An immaculate complexion
Paige Affinito | Wednesday, October 1, 2014
1 strained relationship
Recipe calls for a cooling rack
The relationships we maintain with others are like an epidermis. Yes, this is a bizarre introductory statement and unique choice of metaphor, but I can think of no better parallel for the ways in which we foster bonds and friendships than the largest human organ—the skin.
I’m no science major, but from my basic understanding, the skin plays a vital role on both external and internal levels. The organ defines our exterior experience, as our unique complexion allows us to be identified by others. Similarly, the relationships we have with others define our unique experience in the outside world. The people we choose to identify with characterize our participation within society.
The skin guards our insides, protecting us from getting hurt or sick. It holds everything together. Through our relationships, we build a safeguard of sorts; our friends and family save us from facing our greatest fears and troubles alone. Our relationships provide a place where internal love and compassion can prosper. It is through our relations with others that we become whole.
But what I’m really trying to get at here is the fact that so much goes into maintaining both healthy skin and healthy relationships. First, think about how many features we must consider in keeping a semi-flawless complexion: pores, wrinkles, moisture, oil, facial hair, the list goes on. We strive for perfection in these areas, yet the wear and tear of everyday life denies us of a completely unblemished face. Factors such as aging and stress can completely alter the appearance of one’s skin. Analogously, these factors can also entirely change the dynamics of a relationship. Just as there are features we consider when nourishing our epidermis, there are multiple facets of a relationship we must attend to as well. Luckily, we aren’t alone in our pursuits for an immaculate complexion.

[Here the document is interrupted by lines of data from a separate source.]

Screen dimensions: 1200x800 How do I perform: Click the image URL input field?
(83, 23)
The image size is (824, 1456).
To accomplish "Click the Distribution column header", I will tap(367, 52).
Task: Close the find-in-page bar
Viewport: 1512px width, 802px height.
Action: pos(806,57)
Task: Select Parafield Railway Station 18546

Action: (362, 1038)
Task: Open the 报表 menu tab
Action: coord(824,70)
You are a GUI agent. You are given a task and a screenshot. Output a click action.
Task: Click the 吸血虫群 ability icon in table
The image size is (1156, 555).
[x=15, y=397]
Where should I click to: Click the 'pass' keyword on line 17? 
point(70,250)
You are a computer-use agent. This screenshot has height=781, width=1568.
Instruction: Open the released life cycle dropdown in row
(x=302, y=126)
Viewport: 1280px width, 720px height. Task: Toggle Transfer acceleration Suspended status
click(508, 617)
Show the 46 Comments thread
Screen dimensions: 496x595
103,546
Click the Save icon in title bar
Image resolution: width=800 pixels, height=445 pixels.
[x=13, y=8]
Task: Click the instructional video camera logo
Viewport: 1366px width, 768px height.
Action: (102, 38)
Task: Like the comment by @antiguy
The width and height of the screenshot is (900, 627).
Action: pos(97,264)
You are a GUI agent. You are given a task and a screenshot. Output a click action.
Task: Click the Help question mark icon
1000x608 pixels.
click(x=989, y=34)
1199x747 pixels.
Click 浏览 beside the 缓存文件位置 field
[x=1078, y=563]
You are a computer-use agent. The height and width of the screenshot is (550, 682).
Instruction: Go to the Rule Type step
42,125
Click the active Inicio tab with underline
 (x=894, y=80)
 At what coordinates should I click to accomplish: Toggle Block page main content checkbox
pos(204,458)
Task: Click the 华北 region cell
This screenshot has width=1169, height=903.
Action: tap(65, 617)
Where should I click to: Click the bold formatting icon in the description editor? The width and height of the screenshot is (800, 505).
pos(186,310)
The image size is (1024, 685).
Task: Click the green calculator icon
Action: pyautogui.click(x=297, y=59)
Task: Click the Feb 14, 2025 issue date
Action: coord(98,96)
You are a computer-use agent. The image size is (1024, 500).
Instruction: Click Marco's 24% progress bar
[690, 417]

Picture the cosmetic aisles of your nearest drugstore, brimming with different colored bottles and tubes. Here, variations upon variations of anti-aging creams, cleansers, sunscreens, moisturizers, and concealers, associated with claims to purify the skin, are at our disposal. Nevertheless, as a fair-skinned female who has had her fair share of sunburns, acne, and under eye circles that permanently darken with every all-nighter, I can attest to the fact that some of these products just don’t do the trick.
A week before my high school graduation, I decided to go on a run through my neighborhood. While jogging, I fell face first on pavement and scraped the bottom of my chin. The resulting blemish, an elevated gash encompassed by a purple-ish bruise, was horrific. Mortified, I ran to the nearest CVS, and scanned the cosmetic aisle for any and every product that could potentially reduce its immense discoloration and size. I tried multiple ointments, antibacterial creams and foundations of two different shades. None of these did the trick. If anything, my multiple applications of lotions and makeup only aggravated the state of my wound. Yet I put all my faith in these remedies, hoping they would be the solution to miraculously speed up the healing process just in time for graduation.
What I really needed to do was stop touching the thing and let it heal on its own.
What does this have to do with our relationships? Well, it’s inevitable that the connections we make with other people won’t always be flawless. Over time, we’re bound to run into an inevitable blemish. We’re guaranteed to face unavoidable tensions, nasty falling outs and petty arguments. And sure, there are things we can do to speed up recovery, as we strive to maintain healthy ties with those closest to us. We can have a conversation; sometimes, a simple apology does the trick. But just like CVS remedies, these things aren’t always the solution.
In situations where multiple conversations and attempted apologies only seem to aggravate a situation, sometimes it’s best to just let things be. Keep a distance. Don’t touch. Just like the skin, relationships often heal themselves over time.
The views expressed in this column are those of the author and not necessarily those of The Observer.